La administración Trump ha mantenido una política de máxima presión sobre el gobierno de Nicolás Maduro en Venezuela, combinando acusaciones de narcoterrorismo con un incremento de la presencia militar en el Caribe. Esta estrategia ha sido un factor central en la creciente tensión en la región, afectando directamente las relaciones con países vecinos como Colombia. La Administración para el Control de Drogas de Estados Unidos (DEA) ha sido una pieza clave en esta política, acusando al gobierno de Maduro de operar como un “Estado narcoterrorista”. El director de la agencia, Terry Cole, afirmó que el régimen venezolano mantiene alianzas con las guerrillas de las FARC y el ELN para facilitar el envío de cocaína hacia Estados Unidos. Estas acusaciones han servido de justificación para la intensificación de las operaciones militares en el Caribe, incluyendo el despliegue de buques de guerra y el portaaviones USS Gerald R. Ford cerca de las costas venezolanas.

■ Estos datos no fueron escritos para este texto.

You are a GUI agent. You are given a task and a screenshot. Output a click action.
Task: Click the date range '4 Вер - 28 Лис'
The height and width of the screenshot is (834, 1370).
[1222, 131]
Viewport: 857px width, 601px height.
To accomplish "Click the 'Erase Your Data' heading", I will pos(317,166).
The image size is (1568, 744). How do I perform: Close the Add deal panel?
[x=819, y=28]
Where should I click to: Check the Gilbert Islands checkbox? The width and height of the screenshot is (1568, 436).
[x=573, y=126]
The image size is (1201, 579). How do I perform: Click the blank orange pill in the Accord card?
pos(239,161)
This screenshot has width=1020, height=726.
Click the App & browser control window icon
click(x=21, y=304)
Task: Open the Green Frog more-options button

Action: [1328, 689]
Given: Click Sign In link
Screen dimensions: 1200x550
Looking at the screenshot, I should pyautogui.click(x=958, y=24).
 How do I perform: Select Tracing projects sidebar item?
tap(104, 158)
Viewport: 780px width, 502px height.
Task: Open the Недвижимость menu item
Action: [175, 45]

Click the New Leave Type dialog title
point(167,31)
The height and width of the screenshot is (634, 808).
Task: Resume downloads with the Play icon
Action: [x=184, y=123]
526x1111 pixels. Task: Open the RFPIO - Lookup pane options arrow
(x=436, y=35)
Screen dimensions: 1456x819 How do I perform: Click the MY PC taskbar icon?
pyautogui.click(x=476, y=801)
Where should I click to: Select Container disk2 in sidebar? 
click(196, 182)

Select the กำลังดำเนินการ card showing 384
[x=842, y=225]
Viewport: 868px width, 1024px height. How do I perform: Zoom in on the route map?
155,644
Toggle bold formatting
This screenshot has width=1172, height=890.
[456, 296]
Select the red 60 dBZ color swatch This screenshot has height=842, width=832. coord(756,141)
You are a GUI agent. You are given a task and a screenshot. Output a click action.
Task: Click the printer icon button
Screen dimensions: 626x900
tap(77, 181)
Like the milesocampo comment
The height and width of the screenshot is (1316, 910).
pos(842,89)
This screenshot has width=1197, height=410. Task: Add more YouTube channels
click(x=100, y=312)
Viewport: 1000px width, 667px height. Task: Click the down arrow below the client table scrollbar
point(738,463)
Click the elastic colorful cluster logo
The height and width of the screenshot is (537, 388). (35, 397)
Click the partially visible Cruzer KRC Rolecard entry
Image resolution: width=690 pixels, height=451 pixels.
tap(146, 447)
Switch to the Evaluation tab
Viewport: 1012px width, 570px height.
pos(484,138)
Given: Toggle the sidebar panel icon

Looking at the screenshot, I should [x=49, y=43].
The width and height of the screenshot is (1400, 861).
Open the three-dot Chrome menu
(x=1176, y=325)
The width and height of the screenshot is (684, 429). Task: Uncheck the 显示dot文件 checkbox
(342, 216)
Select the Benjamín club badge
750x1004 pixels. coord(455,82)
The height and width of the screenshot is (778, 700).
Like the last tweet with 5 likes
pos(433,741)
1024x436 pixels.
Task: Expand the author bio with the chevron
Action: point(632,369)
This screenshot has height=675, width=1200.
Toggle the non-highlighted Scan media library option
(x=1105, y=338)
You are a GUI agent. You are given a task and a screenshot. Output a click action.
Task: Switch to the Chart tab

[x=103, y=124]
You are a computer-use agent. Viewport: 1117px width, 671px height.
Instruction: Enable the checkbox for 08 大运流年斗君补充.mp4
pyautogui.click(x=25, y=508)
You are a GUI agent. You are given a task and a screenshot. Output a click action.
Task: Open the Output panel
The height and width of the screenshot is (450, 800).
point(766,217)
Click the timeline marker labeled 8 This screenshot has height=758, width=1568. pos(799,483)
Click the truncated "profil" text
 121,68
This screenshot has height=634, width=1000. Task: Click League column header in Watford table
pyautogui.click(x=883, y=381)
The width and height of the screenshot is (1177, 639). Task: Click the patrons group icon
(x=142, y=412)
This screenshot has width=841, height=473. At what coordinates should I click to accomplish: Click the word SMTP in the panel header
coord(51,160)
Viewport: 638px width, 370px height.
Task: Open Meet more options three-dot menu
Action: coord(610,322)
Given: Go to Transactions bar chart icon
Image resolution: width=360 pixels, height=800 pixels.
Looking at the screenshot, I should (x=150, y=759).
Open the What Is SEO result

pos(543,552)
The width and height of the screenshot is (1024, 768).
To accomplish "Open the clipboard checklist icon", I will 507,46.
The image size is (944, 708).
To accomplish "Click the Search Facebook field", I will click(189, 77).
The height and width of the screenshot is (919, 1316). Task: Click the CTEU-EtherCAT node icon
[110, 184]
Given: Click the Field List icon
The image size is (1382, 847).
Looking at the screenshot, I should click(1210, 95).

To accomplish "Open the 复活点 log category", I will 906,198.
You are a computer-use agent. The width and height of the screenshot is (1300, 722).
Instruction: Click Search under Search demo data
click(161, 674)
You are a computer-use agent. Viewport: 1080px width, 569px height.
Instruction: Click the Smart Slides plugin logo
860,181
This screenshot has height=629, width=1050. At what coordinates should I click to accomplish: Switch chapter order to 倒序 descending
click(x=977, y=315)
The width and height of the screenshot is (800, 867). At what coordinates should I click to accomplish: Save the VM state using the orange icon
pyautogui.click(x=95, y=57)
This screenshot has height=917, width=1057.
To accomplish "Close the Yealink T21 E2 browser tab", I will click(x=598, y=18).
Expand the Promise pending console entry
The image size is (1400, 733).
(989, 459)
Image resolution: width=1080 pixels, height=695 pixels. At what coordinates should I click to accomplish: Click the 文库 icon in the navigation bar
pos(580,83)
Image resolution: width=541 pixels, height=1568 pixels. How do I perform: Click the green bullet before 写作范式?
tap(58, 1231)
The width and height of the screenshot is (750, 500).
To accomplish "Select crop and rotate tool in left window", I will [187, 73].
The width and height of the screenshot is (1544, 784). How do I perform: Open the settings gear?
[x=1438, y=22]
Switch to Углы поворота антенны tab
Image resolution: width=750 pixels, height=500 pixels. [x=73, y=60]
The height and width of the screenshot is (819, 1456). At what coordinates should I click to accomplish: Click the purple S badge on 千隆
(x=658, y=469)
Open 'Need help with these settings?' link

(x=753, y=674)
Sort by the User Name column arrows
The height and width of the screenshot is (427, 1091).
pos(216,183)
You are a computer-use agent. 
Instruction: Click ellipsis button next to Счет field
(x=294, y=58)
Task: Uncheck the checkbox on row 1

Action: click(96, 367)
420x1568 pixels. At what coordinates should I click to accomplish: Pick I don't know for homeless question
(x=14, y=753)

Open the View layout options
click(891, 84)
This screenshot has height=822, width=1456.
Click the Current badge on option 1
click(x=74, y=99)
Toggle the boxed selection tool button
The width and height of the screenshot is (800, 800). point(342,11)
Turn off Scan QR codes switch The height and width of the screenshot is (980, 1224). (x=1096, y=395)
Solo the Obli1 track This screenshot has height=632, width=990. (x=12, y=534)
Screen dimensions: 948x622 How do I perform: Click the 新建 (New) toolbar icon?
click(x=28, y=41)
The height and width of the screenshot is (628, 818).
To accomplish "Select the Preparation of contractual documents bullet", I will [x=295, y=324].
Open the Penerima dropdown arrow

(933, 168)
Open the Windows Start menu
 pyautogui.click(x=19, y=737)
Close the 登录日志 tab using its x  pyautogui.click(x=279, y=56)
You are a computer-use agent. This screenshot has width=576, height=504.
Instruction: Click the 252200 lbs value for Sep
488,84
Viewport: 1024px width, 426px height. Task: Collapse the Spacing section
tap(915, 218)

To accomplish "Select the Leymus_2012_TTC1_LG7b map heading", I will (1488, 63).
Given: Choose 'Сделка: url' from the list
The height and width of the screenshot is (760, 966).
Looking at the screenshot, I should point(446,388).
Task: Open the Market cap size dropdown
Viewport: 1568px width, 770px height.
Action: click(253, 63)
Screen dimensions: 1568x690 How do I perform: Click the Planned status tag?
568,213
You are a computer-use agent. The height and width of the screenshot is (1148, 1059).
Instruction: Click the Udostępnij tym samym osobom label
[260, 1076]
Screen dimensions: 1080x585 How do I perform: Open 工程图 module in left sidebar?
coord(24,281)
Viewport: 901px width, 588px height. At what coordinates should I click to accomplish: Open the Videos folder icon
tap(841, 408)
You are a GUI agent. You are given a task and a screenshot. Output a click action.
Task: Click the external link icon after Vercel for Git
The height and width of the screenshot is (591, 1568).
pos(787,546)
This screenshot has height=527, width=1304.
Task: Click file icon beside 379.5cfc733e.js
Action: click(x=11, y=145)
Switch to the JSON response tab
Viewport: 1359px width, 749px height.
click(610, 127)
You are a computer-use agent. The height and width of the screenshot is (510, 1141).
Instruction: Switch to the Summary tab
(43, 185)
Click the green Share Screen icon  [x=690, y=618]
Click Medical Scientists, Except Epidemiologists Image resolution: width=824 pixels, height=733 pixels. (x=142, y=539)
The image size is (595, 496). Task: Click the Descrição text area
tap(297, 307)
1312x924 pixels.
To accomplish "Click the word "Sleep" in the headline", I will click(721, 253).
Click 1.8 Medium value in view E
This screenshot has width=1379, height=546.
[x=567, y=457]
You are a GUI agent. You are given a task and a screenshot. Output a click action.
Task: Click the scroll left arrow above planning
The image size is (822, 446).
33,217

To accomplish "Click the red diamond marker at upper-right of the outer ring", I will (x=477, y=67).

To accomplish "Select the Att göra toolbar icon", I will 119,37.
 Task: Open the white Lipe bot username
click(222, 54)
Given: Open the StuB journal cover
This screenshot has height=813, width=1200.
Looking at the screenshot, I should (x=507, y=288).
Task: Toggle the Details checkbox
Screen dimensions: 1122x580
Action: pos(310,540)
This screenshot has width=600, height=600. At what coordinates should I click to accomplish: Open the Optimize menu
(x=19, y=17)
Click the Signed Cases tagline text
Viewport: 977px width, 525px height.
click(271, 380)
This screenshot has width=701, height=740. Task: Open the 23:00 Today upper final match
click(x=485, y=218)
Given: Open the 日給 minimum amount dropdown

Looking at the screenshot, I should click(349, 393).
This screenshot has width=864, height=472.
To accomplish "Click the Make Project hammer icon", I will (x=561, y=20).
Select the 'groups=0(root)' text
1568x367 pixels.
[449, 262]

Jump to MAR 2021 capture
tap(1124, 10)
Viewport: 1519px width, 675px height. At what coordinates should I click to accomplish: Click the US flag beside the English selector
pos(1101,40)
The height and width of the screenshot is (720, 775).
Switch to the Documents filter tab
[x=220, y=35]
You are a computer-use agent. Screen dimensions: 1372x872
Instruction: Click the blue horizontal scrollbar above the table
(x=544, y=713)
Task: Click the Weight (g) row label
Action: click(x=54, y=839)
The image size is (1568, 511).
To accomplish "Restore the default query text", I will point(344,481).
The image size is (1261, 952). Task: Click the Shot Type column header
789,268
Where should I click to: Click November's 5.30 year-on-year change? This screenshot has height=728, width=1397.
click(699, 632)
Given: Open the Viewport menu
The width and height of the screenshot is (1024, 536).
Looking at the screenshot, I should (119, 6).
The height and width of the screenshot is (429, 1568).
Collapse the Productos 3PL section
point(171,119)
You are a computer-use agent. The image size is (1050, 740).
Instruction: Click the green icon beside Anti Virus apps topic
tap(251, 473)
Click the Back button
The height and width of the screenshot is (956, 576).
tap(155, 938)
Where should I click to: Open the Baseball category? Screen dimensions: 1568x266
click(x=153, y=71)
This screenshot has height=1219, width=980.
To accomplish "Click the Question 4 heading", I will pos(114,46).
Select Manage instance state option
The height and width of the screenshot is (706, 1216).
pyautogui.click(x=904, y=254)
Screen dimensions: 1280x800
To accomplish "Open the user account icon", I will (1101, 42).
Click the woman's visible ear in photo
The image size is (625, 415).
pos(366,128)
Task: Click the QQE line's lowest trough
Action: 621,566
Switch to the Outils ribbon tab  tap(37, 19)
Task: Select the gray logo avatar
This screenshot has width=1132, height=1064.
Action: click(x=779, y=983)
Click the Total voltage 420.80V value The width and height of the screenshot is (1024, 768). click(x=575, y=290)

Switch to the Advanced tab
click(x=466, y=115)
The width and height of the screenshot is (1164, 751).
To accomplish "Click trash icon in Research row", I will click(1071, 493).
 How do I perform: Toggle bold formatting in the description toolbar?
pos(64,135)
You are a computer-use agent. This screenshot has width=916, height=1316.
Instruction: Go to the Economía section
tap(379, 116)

El presidente Trump ha llegado a confirmar que su gobierno se prepara para atacar objetivos en tierra en Venezuela, declarando que “será muy pronto”.
Esta postura beligerante ha sido criticada por expertos de la ONU, quienes la califican como una violación de la soberanía venezolana y del derecho internacional. En medio de la escalada, Nicolás Maduro ha respondido con llamados a la paz, como su mensaje en inglés improvisado “Not crazy war, yes peace”, pero también ha ordenado nuevos ejercicios militares y ha advertido sobre una posible “insurrección armada nacional” ante una intervención. Trump, por su parte, ha afirmado que Maduro le ha ofrecido “de todo” para evitar una confrontación, sugiriendo que el líder venezolano “no quiere meterse con Estados Unidos”.
En resumenLa política de la administración Trump hacia Venezuela se ha caracterizado por una fuerte presión militar y diplomática, sustentada en acusaciones de narcoterrorismo contra el gobierno de Nicolás Maduro. Esta estrategia, que incluye el despliegue de fuerzas navales en el Caribe y amenazas de ataques terrestres, ha elevado las tensiones regionales y generado condenas internacionales por violar la soberanía venezolana.